Humor de Perdição (1988)

por Paulo Neto

"Humor de Perdição" seria apenas mais um divertido programa de humor genialmente concebido por Herman José, na senda do humor semi-surreal e subversivo que já tínhamos visto em "O Tal Canal" e "Hermanias"...se não tivesse ficado para a história por ter sido alvo do maior acto de censura do audiovisual do Portugal pós-25 de Abril, apenas comparável à interrupção abrupta do filme "Pato com Laranja" em 1983 e à suspensão em 1987 do programa "Fisga" devido a uma rábula envolvendo o hino nacional por parte do actor João Grosso. 

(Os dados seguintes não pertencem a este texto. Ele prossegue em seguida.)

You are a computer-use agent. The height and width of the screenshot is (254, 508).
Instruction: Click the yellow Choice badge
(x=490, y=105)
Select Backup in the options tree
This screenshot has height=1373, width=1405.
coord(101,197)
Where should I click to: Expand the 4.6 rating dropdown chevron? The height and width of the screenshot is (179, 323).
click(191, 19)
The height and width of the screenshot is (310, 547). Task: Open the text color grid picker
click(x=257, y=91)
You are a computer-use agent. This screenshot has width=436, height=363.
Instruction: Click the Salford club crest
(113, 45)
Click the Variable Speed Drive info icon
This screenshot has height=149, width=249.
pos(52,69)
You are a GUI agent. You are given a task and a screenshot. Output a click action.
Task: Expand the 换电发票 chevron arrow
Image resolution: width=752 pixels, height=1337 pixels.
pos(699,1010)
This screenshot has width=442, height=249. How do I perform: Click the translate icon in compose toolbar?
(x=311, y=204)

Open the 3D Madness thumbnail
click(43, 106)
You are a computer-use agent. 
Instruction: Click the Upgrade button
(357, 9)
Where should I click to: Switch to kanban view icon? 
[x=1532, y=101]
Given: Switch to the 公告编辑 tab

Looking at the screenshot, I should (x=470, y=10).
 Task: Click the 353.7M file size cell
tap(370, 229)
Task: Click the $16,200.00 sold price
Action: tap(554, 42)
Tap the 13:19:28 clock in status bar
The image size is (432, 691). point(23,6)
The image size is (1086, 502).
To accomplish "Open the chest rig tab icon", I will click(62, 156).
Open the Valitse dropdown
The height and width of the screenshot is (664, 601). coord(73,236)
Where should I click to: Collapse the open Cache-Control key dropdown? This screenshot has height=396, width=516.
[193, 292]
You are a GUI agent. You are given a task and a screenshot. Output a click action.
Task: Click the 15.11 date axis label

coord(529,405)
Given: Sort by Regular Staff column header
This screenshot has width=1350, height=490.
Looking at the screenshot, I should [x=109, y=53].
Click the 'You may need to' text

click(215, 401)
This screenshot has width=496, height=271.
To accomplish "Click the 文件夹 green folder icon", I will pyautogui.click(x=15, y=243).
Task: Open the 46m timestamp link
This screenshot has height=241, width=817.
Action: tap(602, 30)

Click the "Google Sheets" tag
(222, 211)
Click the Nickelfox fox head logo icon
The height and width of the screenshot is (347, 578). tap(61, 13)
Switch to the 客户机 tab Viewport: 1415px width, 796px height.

Onze dos treze primeiros episódios da série foram transmitidos pela RTP entre 3 de Abril e 5 de Junho de 1988 no apetecível espaço das noites de Domingo. A história passava-se nos estúdios da "Produções Perdição", uma produtora que realizava programas de televisão e anúncios publicitários (que, tal como no "Tal Canal", parodiavam anúncios bem conhecidos da época). Herman José desdobrava-se em três personagens principais: Azevedo Perdição, o dono da produtora, o já bem conhecido José Estebes e a lendária Maximiana, a simples mulher do campo oriunda da Merdaleja, cujos gritos estridentes e repentinos testavam os limites das cordas vocais de Herman e os tímpanos dos telespectadores.





Aliás algumas das melhores cenas do programa eram aquelas que opunham Maximiana a uma das melhores personagens de Ana Bola, a Pureza de Madredeus Teixeira da Cunha. Herman foi categórico em afirmar que com a personagem Pureza, pretendia criticar os novos-ricos do Portugal pós-CEE que aterravam de pára-quedas no jet-set nacional e que tentavam a todo custo esconder as suas origens humildes. Ana Bola foi exímia em encarar esta personagem, que saiu da Merdaleja e casou com um homem rico, fazendo de tudo para esconder que Maximiana é a sua verdadeira mãe (e que o seu verdadeiro nome é Marisol).



Entre outras personagens contavam-se Berta (São José Lapa), a instável esposa de Azevedo; Porfírio (Virgílio Castelo) o cameraman com vários complexos freudianos e uma paixão assolapada pela madura anotadora Rosalina (Manuela Maria); Bentinho (Miguel Guilherme), filho de Rosalina, um autêntico fuinha que se envolve com Berta; e Almeida Garrett (Vítor de Sousa) que conduzia entrevistas a diversas personalidades históricas encarnadas por Herman José, o segmento alvo de toda a polémica. 

Do elenco ainda faziam parte nomes como Maria Vieira (Maria), Lídia Franco (Catarina), Rosa Lobato Faria (Cândida), Artur Semedo (Pato) e João Canto e Castro, o violinista que surgia nos locais mais inesperados. Outro gag recorrente eram os monólogos em voz off das personagens, sobretudo quando estavam sentados na sanita da casa de banho do estúdio. 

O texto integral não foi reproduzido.